# Rotary mower blade tip speed



## JERSEY (Sep 9, 2018)

I have been reading up on blade tip speed, rpm......

Seems ansi. Has a rule of 19000, but it was 21000 previously.

I recently turned up a Honda powered 21 inch to 3500, cutting decent, much better than the 2600 rpm it was....then I stumbled upon blade tip speed.

I've gotten real good at sharpening my blades, but I am looking for the next level improvement.

I's 19000 a guideline, or absolute limit?
At3600 rpm, a 21 mower exceeds that 19000.
Some guys run 3300.....but the higher engine speed helps in thick turf on these tiny 190/160 cc engines.

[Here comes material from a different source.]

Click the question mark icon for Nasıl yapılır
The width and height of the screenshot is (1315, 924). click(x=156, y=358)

Let me hear some thoughts......I know alot of old timers like 3600 and I can see why.


----------



## g-man (Jun 15, 2017)

If I recall correctly the 19000 fpm is to prevent projectiles speeds being too high (rock hit by the tip of the blade). I do think higher is better since it has more energy to cut the leave blades. With thick or wet grass, it could slow the actual speed from the idle you are measuring at.


----------



## x Wild Bill x (Aug 17, 2018)

This may be getting into the area of semantics, but is the blade tip speed WOT with no load? And if that is the case, does your mower have the power to maintain 3600 rpm under a cutting load? I know ztr's and riders with big engines can maintain their no load RPM or close to it, but if your your Honda with a smaller engine bogs down to say 3400 rpm under load what is you blade tip speed? Basically what g-man said above.

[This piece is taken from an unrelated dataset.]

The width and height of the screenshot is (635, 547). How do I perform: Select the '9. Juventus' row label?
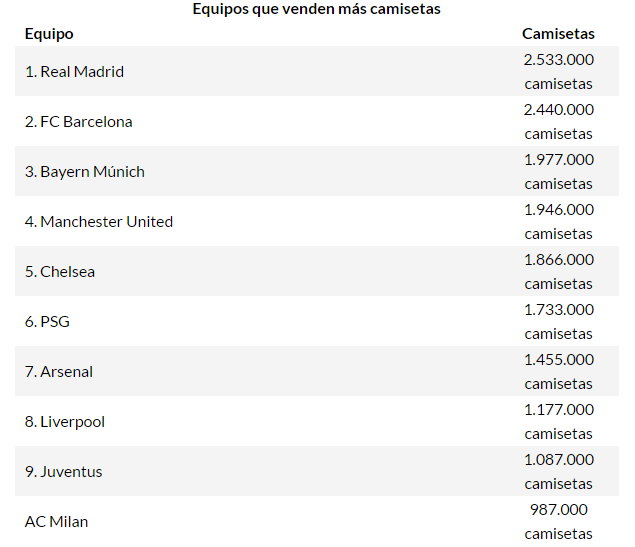coord(64,472)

I personally feel that if your blade tip speed drops while making a cut in grass to the ANSI standard of 19,000 fpm I would feel comfortable running that speed. Something to think about and play with. There are cheap tachometers / power meters on eBay you can permanently mount and watch your RPM's as you mow that will give you an idea. I like having one on my machine to track service hours as well as engine rpm, if it drops even 200 rpm's I know something is up.


----------